## START EXERCISE INPUT
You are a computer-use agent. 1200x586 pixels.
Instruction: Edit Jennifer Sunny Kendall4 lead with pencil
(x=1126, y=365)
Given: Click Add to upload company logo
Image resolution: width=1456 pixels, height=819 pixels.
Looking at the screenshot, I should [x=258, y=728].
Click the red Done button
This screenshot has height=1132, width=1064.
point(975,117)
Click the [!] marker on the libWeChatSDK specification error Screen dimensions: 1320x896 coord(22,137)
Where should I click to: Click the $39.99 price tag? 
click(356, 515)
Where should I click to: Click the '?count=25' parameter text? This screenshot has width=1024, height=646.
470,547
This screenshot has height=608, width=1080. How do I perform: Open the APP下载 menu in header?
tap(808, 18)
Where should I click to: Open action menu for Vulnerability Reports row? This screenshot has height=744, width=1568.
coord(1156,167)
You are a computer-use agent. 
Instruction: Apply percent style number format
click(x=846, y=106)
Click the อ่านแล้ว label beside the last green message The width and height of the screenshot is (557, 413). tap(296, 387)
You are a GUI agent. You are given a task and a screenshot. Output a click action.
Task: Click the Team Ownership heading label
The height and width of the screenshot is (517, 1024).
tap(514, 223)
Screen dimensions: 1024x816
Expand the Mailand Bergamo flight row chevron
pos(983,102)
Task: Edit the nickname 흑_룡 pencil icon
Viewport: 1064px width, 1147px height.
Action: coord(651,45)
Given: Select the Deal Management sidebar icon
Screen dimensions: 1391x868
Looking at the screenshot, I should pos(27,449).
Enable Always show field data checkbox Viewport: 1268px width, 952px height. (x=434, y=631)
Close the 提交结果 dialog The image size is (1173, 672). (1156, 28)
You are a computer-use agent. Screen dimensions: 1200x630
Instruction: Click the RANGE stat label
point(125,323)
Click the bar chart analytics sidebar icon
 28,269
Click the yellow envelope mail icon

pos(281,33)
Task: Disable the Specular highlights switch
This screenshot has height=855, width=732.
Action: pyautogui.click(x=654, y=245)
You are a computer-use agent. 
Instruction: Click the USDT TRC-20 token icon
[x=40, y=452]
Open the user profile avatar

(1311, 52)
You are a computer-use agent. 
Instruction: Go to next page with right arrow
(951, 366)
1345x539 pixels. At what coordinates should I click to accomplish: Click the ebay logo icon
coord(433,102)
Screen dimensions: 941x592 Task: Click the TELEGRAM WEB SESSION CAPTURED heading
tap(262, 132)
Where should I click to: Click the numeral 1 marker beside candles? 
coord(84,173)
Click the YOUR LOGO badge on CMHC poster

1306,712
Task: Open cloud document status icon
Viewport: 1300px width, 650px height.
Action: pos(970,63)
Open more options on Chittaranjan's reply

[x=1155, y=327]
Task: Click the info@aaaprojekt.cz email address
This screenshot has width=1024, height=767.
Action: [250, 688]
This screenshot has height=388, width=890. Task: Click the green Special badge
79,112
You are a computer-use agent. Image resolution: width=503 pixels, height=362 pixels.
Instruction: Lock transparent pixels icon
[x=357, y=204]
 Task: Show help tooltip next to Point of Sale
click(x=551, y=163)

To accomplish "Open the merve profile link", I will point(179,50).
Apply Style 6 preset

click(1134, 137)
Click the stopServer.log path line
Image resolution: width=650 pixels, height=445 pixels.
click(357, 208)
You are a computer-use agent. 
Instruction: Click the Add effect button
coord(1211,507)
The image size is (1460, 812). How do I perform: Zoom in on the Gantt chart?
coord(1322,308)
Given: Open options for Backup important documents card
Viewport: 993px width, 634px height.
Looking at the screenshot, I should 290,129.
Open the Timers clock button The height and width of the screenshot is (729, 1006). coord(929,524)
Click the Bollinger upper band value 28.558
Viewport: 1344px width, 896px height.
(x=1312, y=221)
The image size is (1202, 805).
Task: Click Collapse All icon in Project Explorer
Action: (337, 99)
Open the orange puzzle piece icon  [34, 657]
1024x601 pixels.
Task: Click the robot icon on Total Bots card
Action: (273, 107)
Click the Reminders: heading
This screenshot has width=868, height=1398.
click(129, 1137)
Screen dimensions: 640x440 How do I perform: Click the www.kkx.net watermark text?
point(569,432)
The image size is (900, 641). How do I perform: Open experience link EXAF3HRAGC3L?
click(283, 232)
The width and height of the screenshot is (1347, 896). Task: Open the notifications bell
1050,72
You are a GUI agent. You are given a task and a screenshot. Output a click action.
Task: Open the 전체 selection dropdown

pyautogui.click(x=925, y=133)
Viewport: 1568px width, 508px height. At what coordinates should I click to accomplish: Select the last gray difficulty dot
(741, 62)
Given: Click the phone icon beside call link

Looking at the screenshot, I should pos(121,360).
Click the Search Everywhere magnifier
## END EXERCISE INPUT
● REQUIREMENTS
Reproduce the listing above verbatim, from beginning to end.

● ANSWER TO THIS PROBLEM
You are a computer-use agent. 1200x586 pixels.
Instruction: Edit Jennifer Sunny Kendall4 lead with pencil
(x=1126, y=365)
Given: Click Add to upload company logo
Image resolution: width=1456 pixels, height=819 pixels.
Looking at the screenshot, I should [x=258, y=728].
Click the red Done button
This screenshot has height=1132, width=1064.
point(975,117)
Click the [!] marker on the libWeChatSDK specification error Screen dimensions: 1320x896 coord(22,137)
Where should I click to: Click the $39.99 price tag? 
click(356, 515)
Where should I click to: Click the '?count=25' parameter text? This screenshot has width=1024, height=646.
470,547
This screenshot has height=608, width=1080. How do I perform: Open the APP下载 menu in header?
tap(808, 18)
Where should I click to: Open action menu for Vulnerability Reports row? This screenshot has height=744, width=1568.
coord(1156,167)
You are a computer-use agent. 
Instruction: Apply percent style number format
click(x=846, y=106)
Click the อ่านแล้ว label beside the last green message The width and height of the screenshot is (557, 413). tap(296, 387)
You are a GUI agent. You are given a task and a screenshot. Output a click action.
Task: Click the Team Ownership heading label
The height and width of the screenshot is (517, 1024).
tap(514, 223)
Screen dimensions: 1024x816
Expand the Mailand Bergamo flight row chevron
pos(983,102)
Task: Edit the nickname 흑_룡 pencil icon
Viewport: 1064px width, 1147px height.
Action: coord(651,45)
Given: Select the Deal Management sidebar icon
Screen dimensions: 1391x868
Looking at the screenshot, I should pos(27,449).
Enable Always show field data checkbox Viewport: 1268px width, 952px height. (x=434, y=631)
Close the 提交结果 dialog The image size is (1173, 672). (1156, 28)
You are a computer-use agent. Screen dimensions: 1200x630
Instruction: Click the RANGE stat label
point(125,323)
Click the bar chart analytics sidebar icon
 28,269
Click the yellow envelope mail icon

pos(281,33)
Task: Disable the Specular highlights switch
This screenshot has height=855, width=732.
Action: pyautogui.click(x=654, y=245)
You are a computer-use agent. 
Instruction: Click the USDT TRC-20 token icon
[x=40, y=452]
Open the user profile avatar

(1311, 52)
You are a computer-use agent. 
Instruction: Go to next page with right arrow
(951, 366)
1345x539 pixels. At what coordinates should I click to accomplish: Click the ebay logo icon
coord(433,102)
Screen dimensions: 941x592 Task: Click the TELEGRAM WEB SESSION CAPTURED heading
tap(262, 132)
Where should I click to: Click the numeral 1 marker beside candles? 
coord(84,173)
Click the YOUR LOGO badge on CMHC poster

1306,712
Task: Open cloud document status icon
Viewport: 1300px width, 650px height.
Action: pos(970,63)
Open more options on Chittaranjan's reply

[x=1155, y=327]
Task: Click the info@aaaprojekt.cz email address
This screenshot has width=1024, height=767.
Action: [250, 688]
This screenshot has height=388, width=890. Task: Click the green Special badge
79,112
You are a computer-use agent. Image resolution: width=503 pixels, height=362 pixels.
Instruction: Lock transparent pixels icon
[x=357, y=204]
 Task: Show help tooltip next to Point of Sale
click(x=551, y=163)

To accomplish "Open the merve profile link", I will point(179,50).
Apply Style 6 preset

click(1134, 137)
Click the stopServer.log path line
Image resolution: width=650 pixels, height=445 pixels.
click(357, 208)
You are a computer-use agent. 
Instruction: Click the Add effect button
coord(1211,507)
The image size is (1460, 812). How do I perform: Zoom in on the Gantt chart?
coord(1322,308)
Given: Open options for Backup important documents card
Viewport: 993px width, 634px height.
Looking at the screenshot, I should 290,129.
Open the Timers clock button The height and width of the screenshot is (729, 1006). coord(929,524)
Click the Bollinger upper band value 28.558
Viewport: 1344px width, 896px height.
(x=1312, y=221)
The image size is (1202, 805).
Task: Click Collapse All icon in Project Explorer
Action: (337, 99)
Open the orange puzzle piece icon  [34, 657]
1024x601 pixels.
Task: Click the robot icon on Total Bots card
Action: (273, 107)
Click the Reminders: heading
This screenshot has width=868, height=1398.
click(129, 1137)
Screen dimensions: 640x440 How do I perform: Click the www.kkx.net watermark text?
point(569,432)
The image size is (900, 641). How do I perform: Open experience link EXAF3HRAGC3L?
click(283, 232)
The width and height of the screenshot is (1347, 896). Task: Open the notifications bell
1050,72
You are a GUI agent. You are given a task and a screenshot. Output a click action.
Task: Open the 전체 selection dropdown

pyautogui.click(x=925, y=133)
Viewport: 1568px width, 508px height. At what coordinates should I click to accomplish: Select the last gray difficulty dot
(741, 62)
Given: Click the phone icon beside call link

Looking at the screenshot, I should pos(121,360).
Click the Search Everywhere magnifier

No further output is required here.